断腸亭日乗 (永井荷風 岩波版)を読む⑤ 二度目の結婚
お話違うけど、脳科学というのが流行りだしてその説によると人は快感を感じるものには中毒し依存するようになるという。酒たばこギャンブルによって物質某が脳内に放出されそれが快感をもたらすとある。対象は何でもありで働くことにまで中毒するという。(まさかと思うし今もって信じられないが、現物を見たことがある。)ならばお商売は簡単なことで、ヒトの脳内に物質某が放出されるようにしむければいい。○○を買って使えば幸せな気分になるようにしむければいい。ただそこまでが難しそうだが。
さて、荷風さんはご自分が紡ぎだした美に中毒する人だったと考えられる。それはいいんだけど結婚する時が難儀で相手は自分の美の理解者でないといけない。少しでも理解が違っているとすぐに関係が破たんしてしまう。ましてや相手が少しでも違う美を主張しようものなら絶対一緒にはいられない。共同生活を始めてすぐに破たんしたゴッホとゴーガンみたいなことになってしまう。そんなことどうでもよさそうなのにそこが物質某のなせることなんだろう。
考証 永井荷風 岩波現代文庫2010年 (秋庭太郎)の32番の写真に二度目の結婚相手八重次さんが載っている。日本髪の名のある芸者さんだろう。今なら大女優ではないか。しかし、短くして破たんしたようで荷風さんはこれに多くを語らない。一度目は親の決めた結婚でこれは荷風さんぼろくそに言っている。かなりのわがままでこれではお相手が気の毒である。

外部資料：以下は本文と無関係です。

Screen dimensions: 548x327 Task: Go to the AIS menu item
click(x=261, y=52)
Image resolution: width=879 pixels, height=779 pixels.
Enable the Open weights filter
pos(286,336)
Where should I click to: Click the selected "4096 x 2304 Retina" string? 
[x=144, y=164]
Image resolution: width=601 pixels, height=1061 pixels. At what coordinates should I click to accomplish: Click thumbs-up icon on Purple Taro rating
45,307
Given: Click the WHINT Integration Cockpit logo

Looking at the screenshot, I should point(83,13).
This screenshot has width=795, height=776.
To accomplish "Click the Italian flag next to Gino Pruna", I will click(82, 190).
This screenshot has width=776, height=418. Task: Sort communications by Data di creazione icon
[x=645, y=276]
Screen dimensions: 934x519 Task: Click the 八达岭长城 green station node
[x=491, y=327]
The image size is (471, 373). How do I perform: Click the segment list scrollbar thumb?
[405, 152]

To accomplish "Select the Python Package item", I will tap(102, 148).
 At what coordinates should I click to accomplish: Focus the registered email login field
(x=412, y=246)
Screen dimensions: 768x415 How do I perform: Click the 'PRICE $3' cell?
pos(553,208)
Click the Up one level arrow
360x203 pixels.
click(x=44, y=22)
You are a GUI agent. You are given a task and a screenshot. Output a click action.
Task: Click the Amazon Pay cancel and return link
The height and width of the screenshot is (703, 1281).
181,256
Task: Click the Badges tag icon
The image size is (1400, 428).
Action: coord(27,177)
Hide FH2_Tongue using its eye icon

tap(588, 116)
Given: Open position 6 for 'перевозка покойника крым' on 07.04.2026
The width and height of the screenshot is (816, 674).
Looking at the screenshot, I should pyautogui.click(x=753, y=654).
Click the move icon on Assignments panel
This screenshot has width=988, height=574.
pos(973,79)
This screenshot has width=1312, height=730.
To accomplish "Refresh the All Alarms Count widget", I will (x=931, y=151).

こういう生き方を芸術至上主義というのだろう。それは傍目には幸せとは思えないところがある。少なくとも周囲は大迷惑だろう。今でもそう教えているかどうか知らないが「自分のよいと信じたことは最後までやりぬけ。」という小学校で教わる教訓がある。この訓話は無条件にいいとはとても思えない。訓話のない小学校は塩気のないおにぎりみたいなところもあるから、百も二百も様々な訓話をセットにして教え込んで、その場その場で適切なのを自分で選べという教育にするのが良くはないかと荷風のこの段を読んでつくづく思った。もう時代も変わったことだし、小学校も変わってもらいたいものだ。
小説家とは人間観察業のことであると思っている。SF小説でさえも人情の機微に通じていなければいけない。荷風さんは小説家でありながら、結婚前に両者の人情の行く末について予想を立てることができなかった。これでは人間観察業としては成績悪くないかと長く考えていたがはたと気づいた。荷風さんは、本質は小説家ではなくて詩人なんだ。詩はまず売れない。小説なら売れるかもしれない。だから無理して小説を書いたんだと思う。もう確かめるすべはないが本人に確かめたいところである。